In 1938, the Bermants came to Glasgow where, after school, the young Chaim taught for a while in Hebrew classes. One of his pupils was Cyril Harris, today the Chief Rabbi of South Africa. Thus was achieved the final leavening of the unique Bermant accent - Polish-Lithuanian-Latvian-Yiddish- Scottish - in which short, staccato phrases issued through an equally complex arrangement of facial hair, itself consistently at risk from the sparks and smoke of a dangling, untipped cigarette.
An ardent, though far from uncritical, Zionist, Bermant spent several prolonged periods in Israel. He tried kibbutz life in the early 1950s and, after marrying the painter Judy Weil, twice tried to transfer his family life to the Holy Land - in the 1970s and 1980s. However, he found it holier in Hampstead Garden Suburb, upon which he frequently bestowed Eden-like qualities in print.

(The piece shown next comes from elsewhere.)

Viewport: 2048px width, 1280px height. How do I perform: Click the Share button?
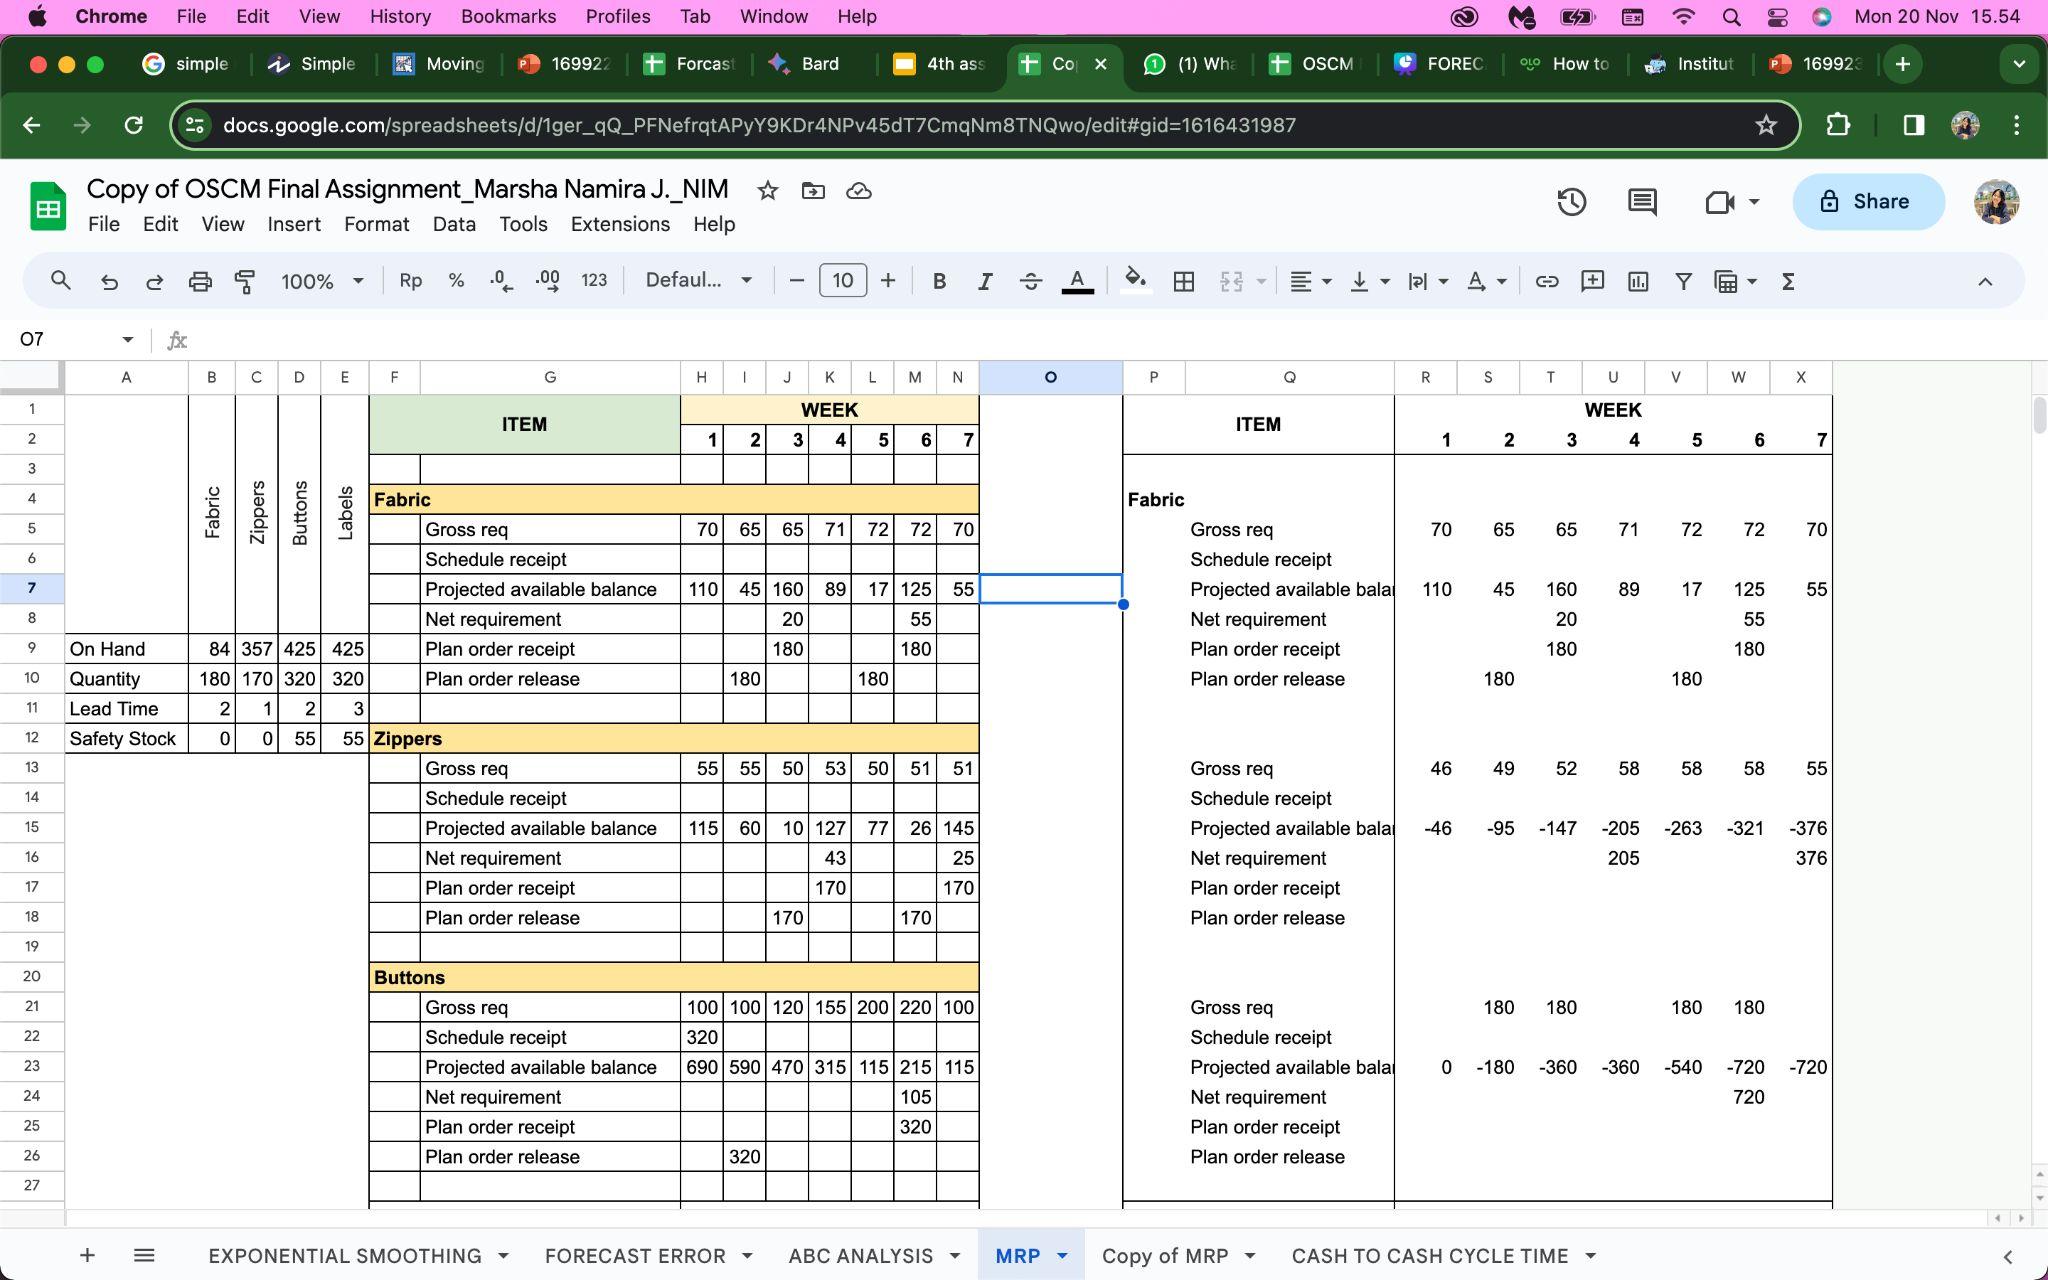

After higher education at Glasgow University and the LSE, he became a schoolteacher between 1955 and 1957, before joining Scottish TV and then Granada, where he worked for Sidney Bernstein alongside Jeremy Isaacs. Had it not been for that impenetrable accent, he would doubtless have appeared more often than he did in front of the cameras. As it was, he showed considerable flair as a television dramatist with Pews (1980), a play about a non-Jew mischievously conscripted into a quorum for Jewish prayer.
He was a skilled writer of fiction and non-fiction, with 30 books to his credit. His novels, including Jericho Sleep Alone (1964), Berl Make Tea (1965) and Now Newman Was Old (1978) were small masterpieces of sympathetic humour. His non-fiction works, including the acclaimed account of leading Anglo-Jewish families, The Cousinhood (1971) and a biography, in 1990, of the emeritus Chief Rabbi Lord Jakobovits, were invariably informative and readable.

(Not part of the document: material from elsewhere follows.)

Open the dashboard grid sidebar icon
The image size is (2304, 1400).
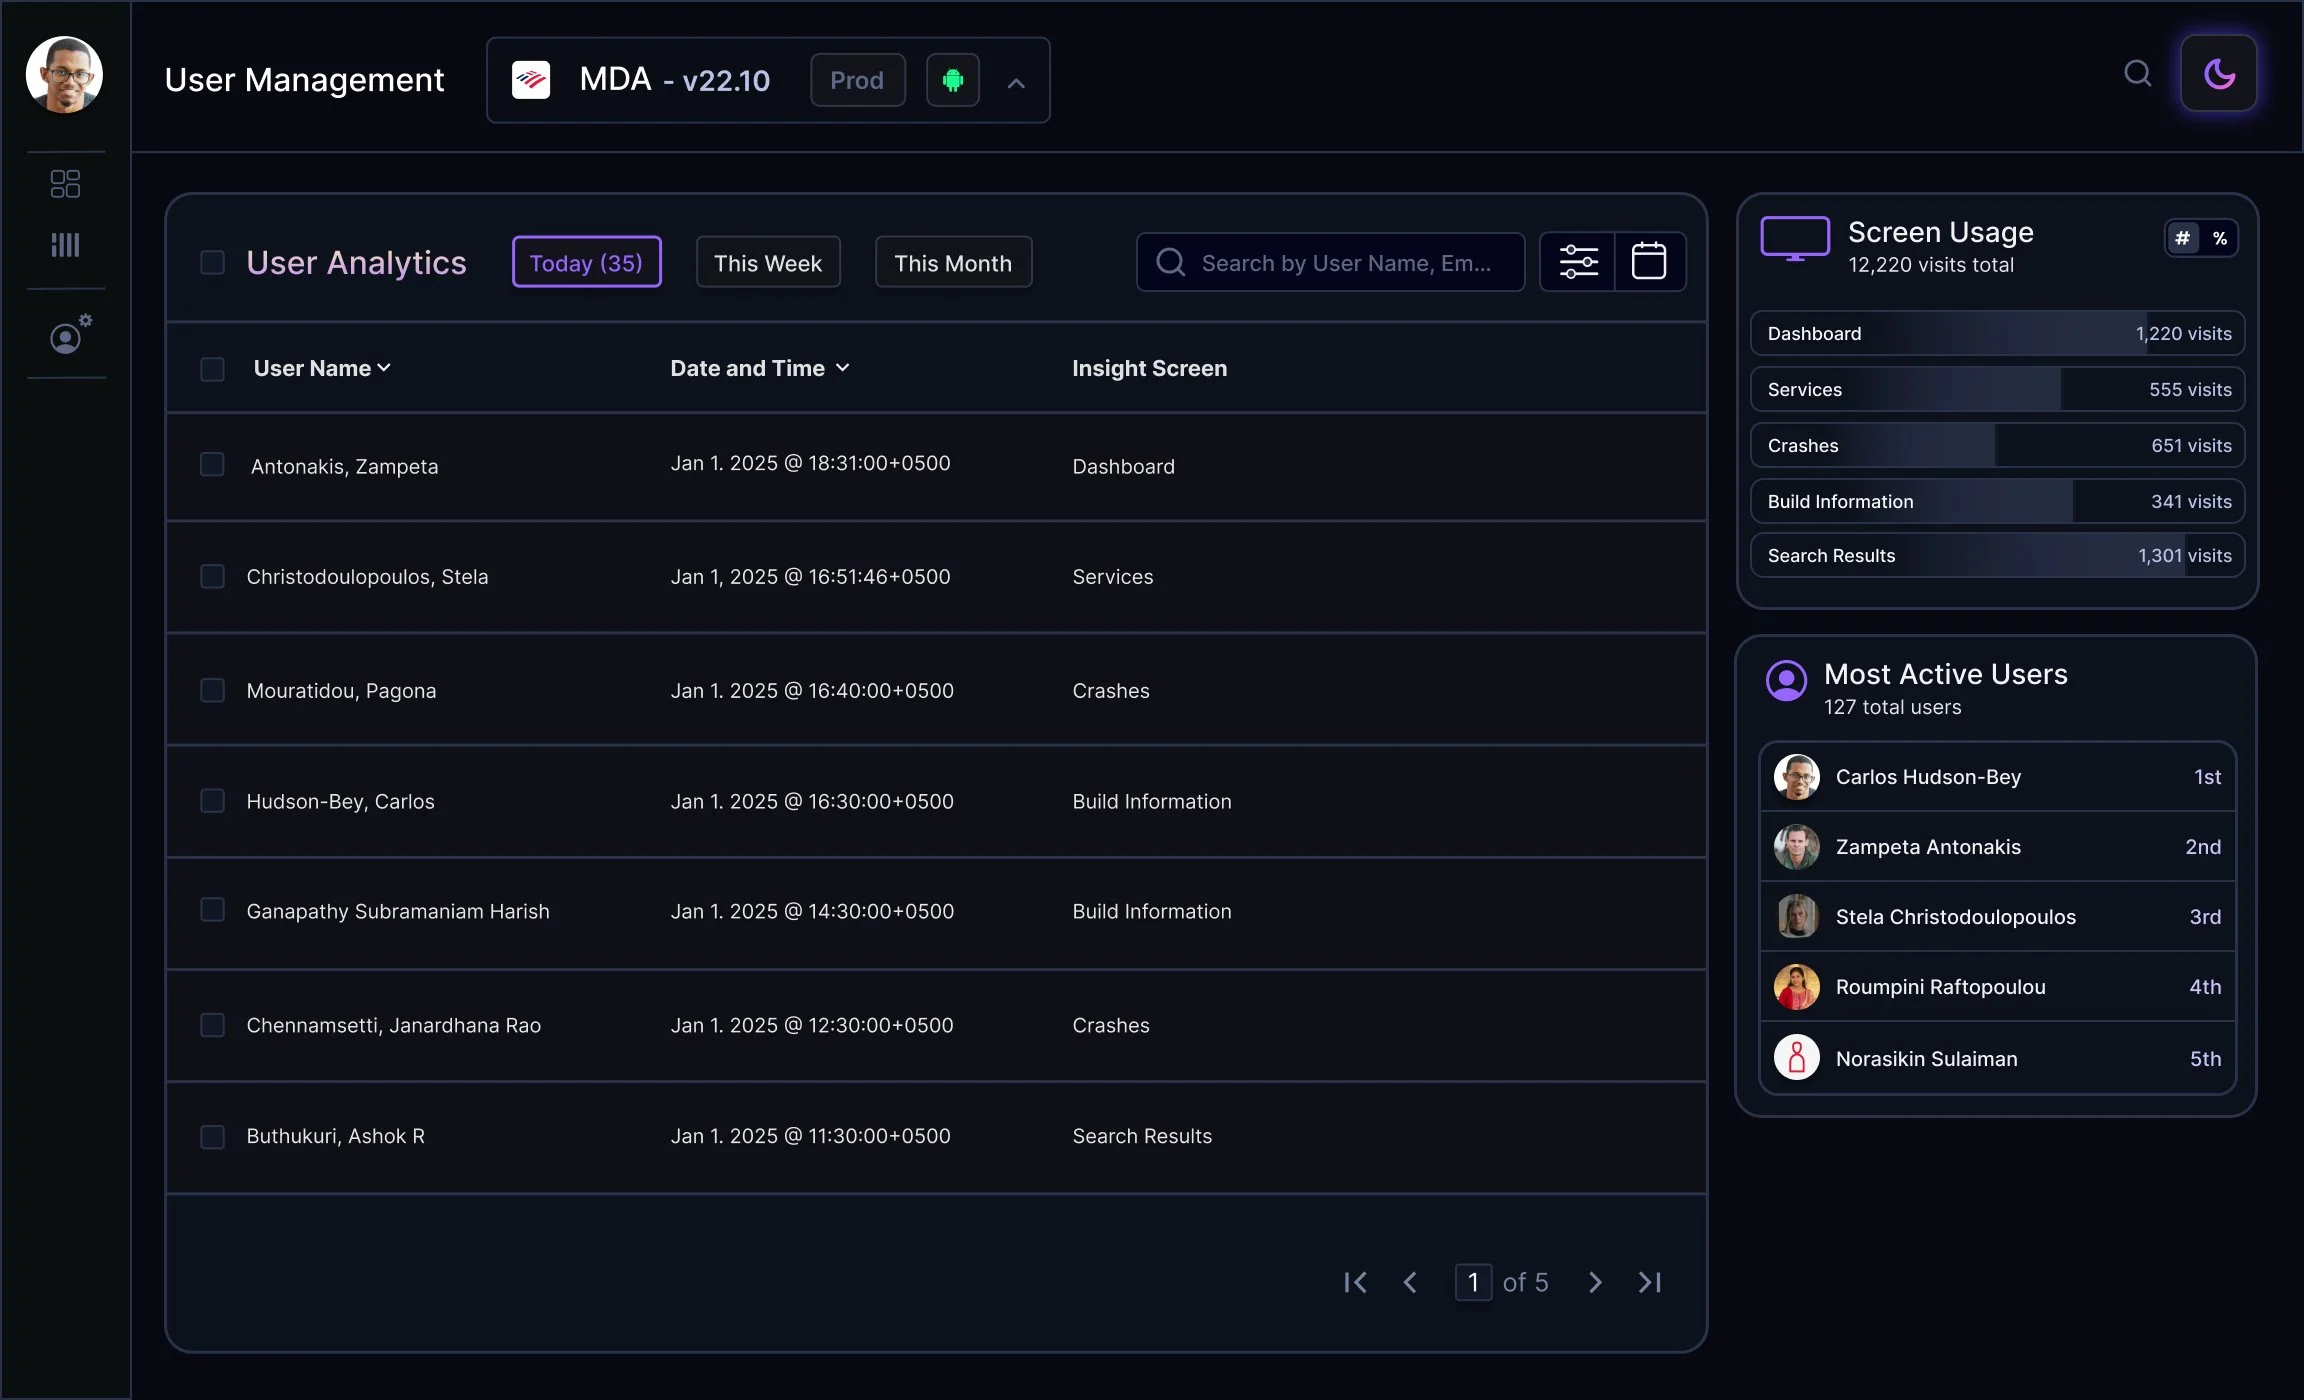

He joined the staff of the Jewish Chronicle in 1961 and three years later became its features editor. But office routine was a constraint and he embarked upon a freelance life in 1966. In the following three decades he wrote for a number of newspapers, notably the Observer and the Daily Telegraph, with great eloquence and some versatility - he once briefly wrote a food column.

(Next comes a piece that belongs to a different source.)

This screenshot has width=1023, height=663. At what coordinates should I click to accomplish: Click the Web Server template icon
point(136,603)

But his motivation and his milieu were quintessentially Jewish, and his principal public platform was the Jewish Chronicle. His knowledge and background gave him the authority to expose intolerance and absurdities wherever they occurred, even within the most observant of religious circles. His powers of expression - as potent as any journalist writing in this country - made such exposure effective. He despised fanaticism, blinkered intolerance and injustice and was able to attack examples of them without recourse to vitriol. He was also capable of fond praise and lyrical reflection.